A spokesperson for the demonstrators demanded experts inspect the plant to determine whether it is operating according to international health standards.

“Sidon and its neighboring areas should stand in the face of the political class and reject corruption,” Sana Dabagh, the spokesperson, said.

But Sidon Mayor Mohammad Saudi urged residents to consent to the proposal, which is part of a Cabinet plan to defuse the protracted trash crisis. Agriculture Minister Akram Chehayeb revealed it to the public Wednesday.

“The solution presented by Minister Chehayeb is the logical solution [to the trash crisis], and I praise it,” said Saudi, who Thursday said that he first wanted a new dump for his city before accepting out-of-town rubbish.

Residents of the east Bekaaa village of Majdal Anjar protested in Zahle against the proposal to bury Beirut-area trash in nearby Masnaa. The demonstrators, who included the village mayor and several religious figures, closed the road to the border in one direction for an hour.

Chehayeb promised to renovate the existing dump in Masnaa into a sanitary landfill, to keep poisonous runoff and explosive gases from leaking into the environment.

A handful of demonstrators at the long-retired Burj Hammoud landfill also objected to Cabinet’s plan, which proposes to detoxify the existing mountain of garbage there and then expand the dumpsite toward the sea.

Chehayeb pledged Wednesday that the arrangements to send trash to Sidon, Masnaa and Burj Hammoud, as well as Akkar and Naameh, were temporary. The country needs 18 months to realize the plan’s lasting strategy, he said, which is to return waste-management responsibility to municipalities. At this point, the landfills could be closed.

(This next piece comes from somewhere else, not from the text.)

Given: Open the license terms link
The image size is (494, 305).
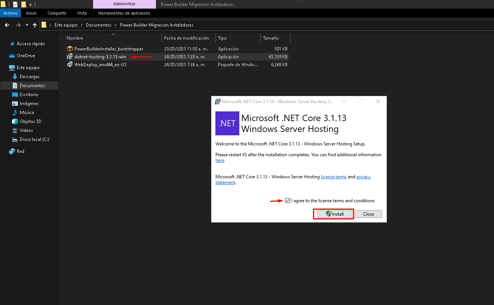Looking at the screenshot, I should coord(334,177).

But demonstrators doubted the Cabinet’s credibility. Saad al-Kurdi, at Burj Hammoud, said, “What starts out as a temporary solution, ends up being a long-term plan, this is why we reject provisional projects.”

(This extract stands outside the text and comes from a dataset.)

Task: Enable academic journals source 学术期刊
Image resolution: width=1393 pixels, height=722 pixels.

Akkar MP Khaled Daher Friday also rejected the Cabinet plan, calling it “hellish and destructive to the Sunni people.” The presidents of the governorate’s eight unions of municipalities also issued a joint declaration rejecting the plan.

Dozens of Akkar residents demonstrated in Abdeh Thursday, vowing to block the proposal to dump trash in Srar. The governorate regularly sends demonstrators to the large rallies in Beirut, under the banner, “Akkar is not a Dump.” “We have so far been peaceful,” shouted one demonstrator Thursday. “Do not test the nonpeaceful among us.”

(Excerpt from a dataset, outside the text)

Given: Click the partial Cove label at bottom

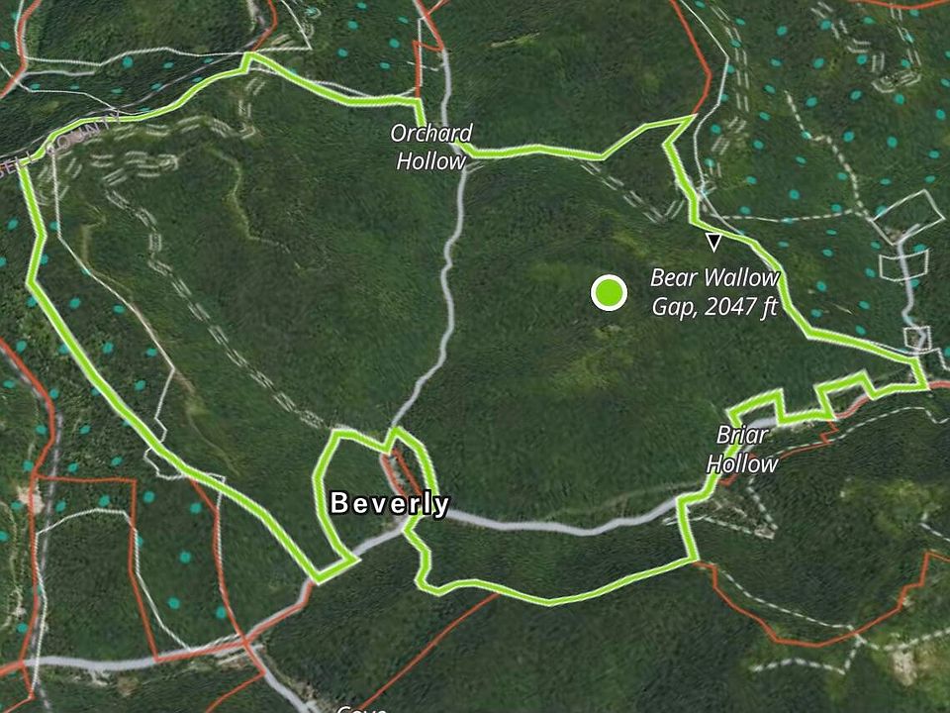Looking at the screenshot, I should click(362, 709).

Chehayeb disputed opposition to the plan, saying it had met the conditions set by environmentalists, including the primary demands, to sort garbage at the source, recycle and compost.

“We said at the very beginning, this plan requires sorting at the source,” he said Thursday.

He added that trash could be sorted at the sites of the dumps-turned-landfills for the first 18 months, until sorting at homes, business and restaurants is adopted more widely.

The “You Stink” campaign said it would hold a news conference Saturday at noon to reveal its position on the Cabinet plan.